If you want to "follow" bobince, I suggest starting with...

his posting activity:

https://stackoverflow.com/users/18936/bobince?tab=activity#page_1-filter_posts

his comment activity:

https://stackoverflow.com/users/18936/bobince?tab=activity#page_1-filter_comments

the questions bobince has favorited:

https://stackoverflow.com/users/18936/bobince?tab=favorites

I'm violently opposed to asking users to do extra work just on your behalf -- if the question is interesting then there is IMNSHO a very high probability they have commented on it, answered it, favorited it, or upvoted it.

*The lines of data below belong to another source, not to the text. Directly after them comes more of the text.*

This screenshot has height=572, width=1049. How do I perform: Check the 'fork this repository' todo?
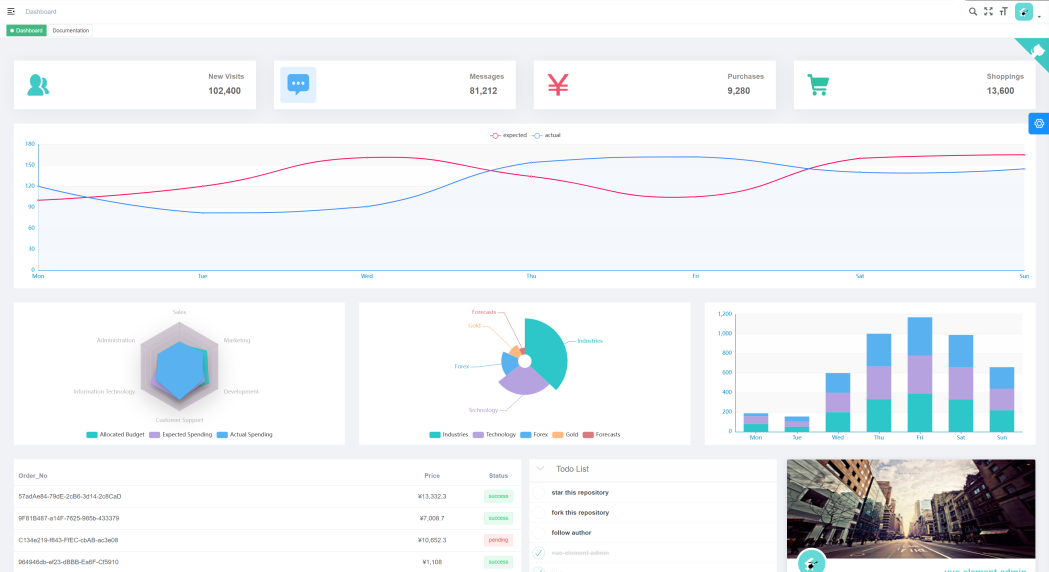coord(540,513)
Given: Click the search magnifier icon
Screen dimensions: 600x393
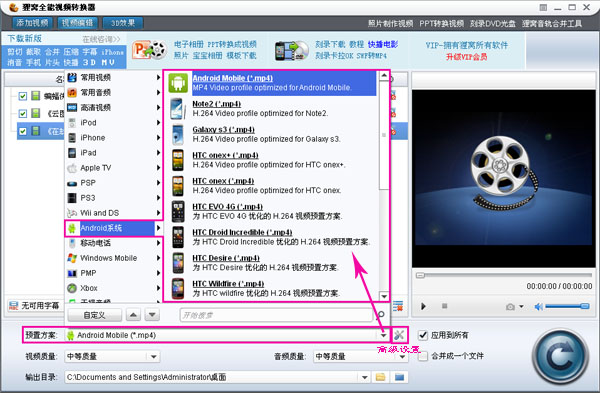Looking at the screenshot, I should (380, 315).
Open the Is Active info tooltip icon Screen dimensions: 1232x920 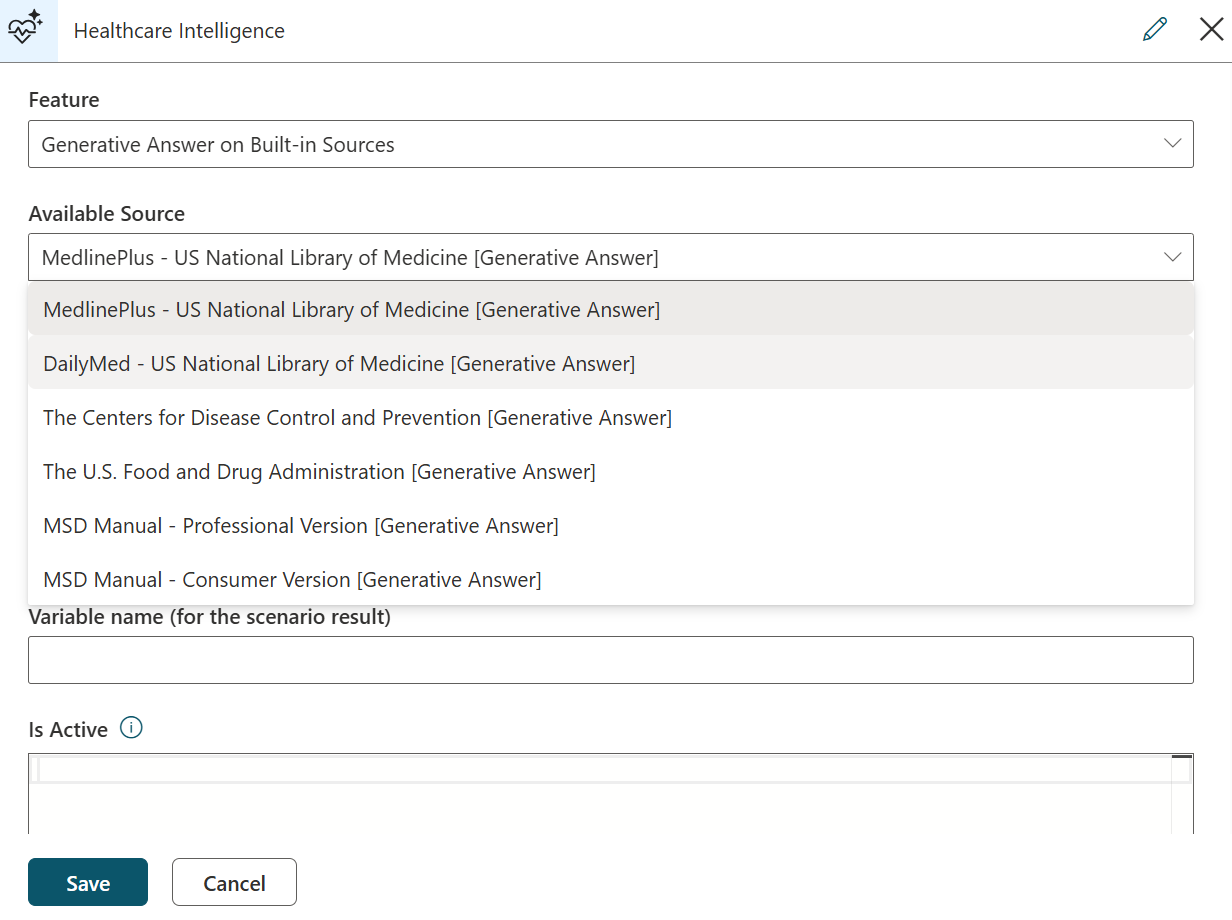click(x=131, y=728)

The only one of those you don't have visibility into at the moment is the upvoting.

9
  • Given my alternative does not require any effort by the "followed" users, and tracks the activities of the aggregation of tag-badged users rather than individuals, would it be appropriate to pose it as an alternative question/proposal?
    – Verbeia
    Commented Sep 20, 2011 at 4:57
  • 3
    it's definitely a better idea than what was proposed in the Q, though I am not convinced that simply looking at what people answer and comment on is insufficient for this purpose already... Commented Sep 20, 2011 at 5:03
  • 31
    "commented on it" - 90% of some users' comments are "please add some code" or "please improve this question". I know mine are. "Answered it" - it Jon Skeet has answered a question, chances are I have nothing to contribute to it. "Favourited it" - fair enough, but I can't troll a dozen users' favourite lists to see whether there happens to be good new content. Try wading through the plethora of "I want to rewrite my URLs", "My characters are looking funny", "How to split results into pages" questions that are the PHP and mysql tags and you'll see where the motivation for this comes from.
    – Pekka
    Commented Sep 20, 2011 at 9:17
  • 19
    Oh, and looking at the links you posted above: The last time Bobince favourited a question was on March 11. And I can tell you from experience that commenting somewhere is far from being a good indicator for a good question - you comment when you see something blatantly wrong, for example, but that is not a guarantee that either question or answer are interesting. And re the "extra work" argument - this from the man who introduced flagging, peer editing, and the review pages? Come on. This feature would be entirely optional for both follower and followee
    – Pekka
    Commented Sep 20, 2011 at 9:28
  • Verbeia posted a variation based on automatic factors that looks interesting and might work - although I'm not 100% convinced the factors available can really be used to indicate good questions
    – Pekka
    Commented Sep 20, 2011 at 10:29
  • 3
    Here's one Eric Lippert probably would have "promoted" stackoverflow.com/questions/3271256/…
    – jcolebrand
    Commented Sep 21, 2011 at 5:06
  • 3
    Well then Jeff, would you be willing to consider something like this based on voting instead of explicitly recommending stuff? ie. mark questions that a user I'm following has upvoted. Following people's commenting and answering activity is definitely not good enough to find interesting content.
    – Pekka
    Commented Oct 6, 2011 at 13:28
  • 6
    95% of the questions I comment on are bad questions: "hey, can you post some code?", "what results are you expecting?", "have you tried <very simple debugging procedure>?", "have you tried <very simple fix>", "I can't reproduce your problem". I think those make up the vast majority of my comments on questions. Commented Oct 18, 2011 at 0:11
  • 18
    I think you didn't really get what this suggestion is about, Jeff. I don't want to specifically follow bobince. I want to see additional hints about what might be interesting when browsing questions. I predict that one day, you will revisit this and implement it in some way.